A shell is a program like any other. What’s special about it is that its job is to run other programs rather than to do calculations itself. The most popular Unix shell is Bash, the Bourne Again SHell (so-called because it’s derived from a shell written by Stephen Bourne — this is what passes for wit among programmers). Bash is the default shell on most modern implementations of Unix and in most packages that provide Unix-like tools for Windows.

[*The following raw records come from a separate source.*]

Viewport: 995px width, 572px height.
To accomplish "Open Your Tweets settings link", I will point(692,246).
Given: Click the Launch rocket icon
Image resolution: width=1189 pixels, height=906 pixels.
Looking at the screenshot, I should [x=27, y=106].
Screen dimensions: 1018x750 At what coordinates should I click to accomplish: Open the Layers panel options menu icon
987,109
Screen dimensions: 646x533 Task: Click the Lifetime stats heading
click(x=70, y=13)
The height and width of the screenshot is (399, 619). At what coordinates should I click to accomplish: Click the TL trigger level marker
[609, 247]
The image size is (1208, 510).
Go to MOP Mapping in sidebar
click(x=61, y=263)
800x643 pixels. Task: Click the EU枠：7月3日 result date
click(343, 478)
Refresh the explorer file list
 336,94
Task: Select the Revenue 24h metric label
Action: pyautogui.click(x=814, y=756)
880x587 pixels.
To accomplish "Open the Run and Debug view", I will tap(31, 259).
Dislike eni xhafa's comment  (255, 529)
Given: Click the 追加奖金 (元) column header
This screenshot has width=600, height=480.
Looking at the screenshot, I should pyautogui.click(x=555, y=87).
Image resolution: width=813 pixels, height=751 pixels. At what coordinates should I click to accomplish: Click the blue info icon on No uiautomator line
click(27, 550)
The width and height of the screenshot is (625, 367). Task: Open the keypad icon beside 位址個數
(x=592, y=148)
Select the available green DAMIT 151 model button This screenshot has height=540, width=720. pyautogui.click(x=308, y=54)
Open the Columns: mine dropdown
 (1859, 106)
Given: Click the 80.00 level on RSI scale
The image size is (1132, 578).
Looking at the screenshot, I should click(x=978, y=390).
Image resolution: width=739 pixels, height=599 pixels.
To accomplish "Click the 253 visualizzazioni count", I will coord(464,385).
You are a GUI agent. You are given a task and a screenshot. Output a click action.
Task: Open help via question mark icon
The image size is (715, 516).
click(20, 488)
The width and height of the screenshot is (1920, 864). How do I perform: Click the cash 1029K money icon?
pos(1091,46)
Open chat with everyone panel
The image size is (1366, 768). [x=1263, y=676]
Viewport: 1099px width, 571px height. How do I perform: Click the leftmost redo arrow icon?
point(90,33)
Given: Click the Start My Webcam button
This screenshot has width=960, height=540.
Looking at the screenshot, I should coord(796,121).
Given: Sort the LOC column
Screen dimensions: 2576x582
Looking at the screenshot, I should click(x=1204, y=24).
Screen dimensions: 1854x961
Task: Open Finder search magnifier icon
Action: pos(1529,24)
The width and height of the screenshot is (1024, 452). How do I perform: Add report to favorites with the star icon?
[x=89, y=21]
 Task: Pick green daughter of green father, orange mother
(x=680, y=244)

Using Bash or any other shell sometimes feels more like programming than like using a mouse. Commands are terse (often only a couple of characters long), their names are frequently cryptic, and their output is lines of text rather than something visual like a graph. On the other hand, the shell allows us to combine existing tools in powerful ways with only a few keystrokes and to set up pipelines to handle large volumes of data automatically thus improving productivity and reproducibility. In addition, the command line is often the easiest way to interact with remote machines and supercomputers. Familiarity with the shell is near essential to run a variety of specialised tools and resources including high-performance computing systems. As clusters and cloud computing systems become more popular for scientific data crunching, being able to interact with them is becoming a necessary skill. We can build on the command-line skills covered here to tackle a wide range of scientific questions and computational challenges.

Jessica’s dissertation: Starting Point

Jessica is putting together her dissertation proposal as a part of her PHD program in ecology at University of Boulder, CO. She is interested in exploring some of her field sites to understand how phenology of vegetation (greening in the spring summer and senescence in the winter, varies across multiple sites and through time. Her PhD advisor has given her some data for a few sites which have very different vegetation communities including Harvard Forest (Massachusetts) and San Joaquin Experimental Range (California). The data include:

Vegetation greenness (NDVI) derived from the Landsat Satellite (30 meter resolution) for both sites for 2 years derived from the landsat sensor in a raster format.
Some high resolution images of the sites.
A canopy height model showing tree height
A DEM (digital elevation model) showing topography.
Site temperature, PAR (Photosynthetic active radiation), Soil temperature, Precipitation and daylength for each day over those two years

Jessica has done some of the things above using her favorite open source GIS tool - QGIS. However that workflow makes it difficult to process and look at multiple years worth of data. She wants to create an efficient reproducible workflow that she can use as she collects data for more sites and years over time to support her dissertation work. She has never opened shapefiles and rasters in a non-gui environment. She also understands what a raster is but doesn’t know where the ndvi data come from.

Jessica would like to create the following outputs to better understand her project:

Plots of temperature, precipitation, PAR and daylength over the 2 year time period (metrics which related to the greening and browning of plants) compared to NDVI (greenness).
Basemaps of her site showing
- The location of the tower that measured the above variables and imagery showing what the site look like.
- Tree height
- Topography
A time series animation of NDVI for both sites that she can post on her blog.